Photo of the band Blancmange in Concert

The early evening started out at the Queen Vic, as usual, meeting with an old friend unseen for a number of years. The ensuing conversation ranged from the old work place – failed love affairs – and included everything in between. Much like the rest of the evening…

Everything about Oblong, the evening’s support was right for this gig. Their rectangular music with fuzzy right-angles was instrumental in setting the tone. The bass driven and electronic percussion explorations underpinned the instrumental tracks. Guitar chords and pulsating synths added texture and subtle nuances to the lyric-free songs. The microphone may have only been used for introductions, however, if you think Oblong have nothing to say, you are mistaken…

There is no mistaking the voice of Neil Arthur the lead singer of Blancmange. There was no mistaking the fact Arthur was pleased to be playing locally and in front of friends. Like Elvis our Neil was never afraid to step through the fourth wall to chat, charm and connect. Even his backing, or rather mates, added to the experience for our singer and us.

Like a friend who knows you so well, Neil Arthur knew exactly what we wanted…promising songs old and new.

Photo of Neil Arthur of the band Blancmange

Blancmange’s wall of electronic-“pop” required close listening at times to appreciate the lyrics. Last Night I Dreamt I had a Job is a damning response to a mundane workplace. The percussive beat reflected the uniformity of factory work. Although, the polka-dot attired arm-dancers managed to find a rhythm of their own on the night.

 The understated beauty of Waves was met with a metaphoric Mexican wave of approval. Failed relationships are a source of great art, perhaps this is one reason we put ourselves through the pain. Maybe, unsigned divorce papers are nothing more than a stimulus? For the ladies in front of me Waves seemed to instigate a dreamy, knowing and goofy grin; as if they had just chanced on an old-flame unexpectedly.     

Big Audio Dynamite sang “a stranger is a friend you just know yet.” Even the newer songs by Arthur had a familiar matey feel.  In response to society’s need to judge the, What’s the Time, is a probing treatise of value judgements wrapped in the Blancmange trademark. Noting everything in between, the artist asked what is your favourite dog? The best child? The best crash you ever saw? The irony was not lost on the audience.

Blancmange’s audience expected, demanded, needed, Living on the Ceiling! Now forty years old there is a lot of history with those making up the fourth wall and this single. The resulting infectious dancing and care-free singalong response was due, in no small part, to the relationship with Blancmange and the friendly bunch in front.

Reassuringly, this was a notable night for meeting up and reviving old memories- for the record!

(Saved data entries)

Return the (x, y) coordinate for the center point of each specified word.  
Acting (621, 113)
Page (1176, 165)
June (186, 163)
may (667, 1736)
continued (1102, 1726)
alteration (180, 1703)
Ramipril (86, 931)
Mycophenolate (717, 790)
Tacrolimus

• WHAT TO WORK ON:
In the concert review, which band was the support act for the evening? You won't need the saved data lines for anything.

• ANSWER BOX:
Oblong